SİYASETEN BAHAR TEMİZLİĞİ YAPMANIN ZAMANI GELDİ
Önümüzde belediye başkanlığı seçimleri var. Hanımlar siz evde bahar temizliği yaparsınız değil mi? Bahar gelir, çiçekler açar, kuşlar ötmeye başlar, ağaçlar çiçeğe durur, bütün doğanın güzelliklerini görürsünüz ve evde de temizlik başlar, bir bahar temizliği yaparız. Şimdi bu bahar temizliğini siyaseten yapmanın zamanı geldi. Önümüzde yerel seçimler var. Türkiye’nin bir bahar temizliğine ihtiyacı var, Türkiye güzel bir bahar temizliği yaşamalı. Türkiye’yi, ekonomisini bu hale getirenleri temizleyip bir tarafa bırakalım. Hiçbir vatandaşıma niye şu partiye oy verdin demedim. Hiçbir vatandaşıma niye beni eleştirdin diye bir söz de söylemedim. Çünkü ben demokrasiye inanan bir insanım. Akıl akıldan üstündür. Eksiğimiz olur, yanlışımız olur, hatamız olur, vatandaşımız bize hatırlatır. Ama bir şey konusunda ödün vermem: Bir, siyasette temizlik. Siyasette kirlilik olmamalı. Siyasette, siyasetçi hesap vermeli. Milyarları, trilyonları harcayacaksınız, nereye harcandığını kimse bilmeyecek. Kendinize, oturacaksınız, görkemli bir saray yapacaksınız, sarayın kaça mal olduğunu kimse bilmeyecek. Kimin parasıyla yapıldı bu? Milletin parasıyla yapıldı. Milletin parasıyla yapıldıysa, millet bunun bedelini öğrenmek istemez mi? Kaça yapıldığını sorduğunuz zaman suç işlemiş olacaksınız. Bu anlayışı tamamen kaldıracağız. Temiz siyaset, güzel siyaset, halka yakın siyaset, halk için siyaset.

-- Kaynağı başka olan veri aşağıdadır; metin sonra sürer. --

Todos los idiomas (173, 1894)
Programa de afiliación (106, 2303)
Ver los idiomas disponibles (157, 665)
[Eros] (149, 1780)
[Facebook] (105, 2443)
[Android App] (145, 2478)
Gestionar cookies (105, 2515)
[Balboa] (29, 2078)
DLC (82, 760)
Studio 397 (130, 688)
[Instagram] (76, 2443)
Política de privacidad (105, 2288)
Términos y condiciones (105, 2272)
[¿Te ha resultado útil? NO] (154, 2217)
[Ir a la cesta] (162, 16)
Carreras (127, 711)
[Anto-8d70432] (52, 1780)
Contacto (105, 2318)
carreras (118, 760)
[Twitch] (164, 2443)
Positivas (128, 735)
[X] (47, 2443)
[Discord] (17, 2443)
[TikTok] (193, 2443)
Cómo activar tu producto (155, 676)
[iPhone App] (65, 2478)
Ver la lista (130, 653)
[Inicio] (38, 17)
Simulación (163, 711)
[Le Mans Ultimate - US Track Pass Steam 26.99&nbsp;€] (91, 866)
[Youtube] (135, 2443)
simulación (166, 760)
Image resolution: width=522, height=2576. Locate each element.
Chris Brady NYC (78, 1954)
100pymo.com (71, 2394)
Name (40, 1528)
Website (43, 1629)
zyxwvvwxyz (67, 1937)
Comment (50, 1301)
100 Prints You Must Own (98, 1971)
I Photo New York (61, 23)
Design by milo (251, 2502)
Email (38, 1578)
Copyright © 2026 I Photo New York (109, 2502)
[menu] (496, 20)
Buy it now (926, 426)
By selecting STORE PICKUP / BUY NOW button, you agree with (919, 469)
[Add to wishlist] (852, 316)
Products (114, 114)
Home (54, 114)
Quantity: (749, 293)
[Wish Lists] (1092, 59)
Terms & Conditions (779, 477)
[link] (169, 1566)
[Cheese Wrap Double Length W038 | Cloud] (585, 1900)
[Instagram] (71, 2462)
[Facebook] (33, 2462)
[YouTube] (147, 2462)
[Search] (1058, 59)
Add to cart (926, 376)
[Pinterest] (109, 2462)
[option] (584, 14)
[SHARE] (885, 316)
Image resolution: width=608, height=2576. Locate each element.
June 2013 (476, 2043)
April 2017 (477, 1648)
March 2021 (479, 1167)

Bakın tarımda büyük bir sıkıntıya önümüzdeki baharda göreceksiniz, hep beraber düşeceğiz. Gübre fiyatları gitti, ilaç fiyatları gitti, mazot zaten gidiyor, doları da zaten ipini koparmış bir taraflara doğru gidiyor. Ne olduğu belli değil. Ama dediler ki bu sorun nasıl çözülür? Ağustos’un ortasında İstanbul’da bir basın toplantısı yaptım, 13 tane soru, 13 tane çözüm yazdım. 1, 2, 3, 4, 5, 13’e kadar. Bunları yaparsanız bu krizi engellersiniz. Çünkü bizim görevimiz, düşüncemizi kamuoyuna açıklamak. Vatandaş merak ediyor, kriz var da bu nasıl çözülecek. Bizim çözümümüz böyle. Biz şimdi size bunu dağıtacağız. Lütfen 13 maddeyi de dikkatli okuyun. Birinci maddesi, devlette liyakattir. Liyakati koruduğunuz zaman, devlet dediğiniz kurum ayağa kalkar. Liyakat yoksa devlet de yoktur orada. Şu anda Türkiye Cumhuriyeti Devleti derin bir yara almış durumdadır. Kimin ne iş yaptığı belli değildir. Parlamentoyla saray arasına bir duvar örülmüş vaziyettedir. Ama önümüzdeki günlerde hep beraber, bütün bu kaosu önlemek mümkün. Ve bizim de en büyük gücümüz, en büyük dayanacağımız, bu ülkenin halkı, yani sizler. Sizlere güveniyoruz, sizlere inanıyoruz.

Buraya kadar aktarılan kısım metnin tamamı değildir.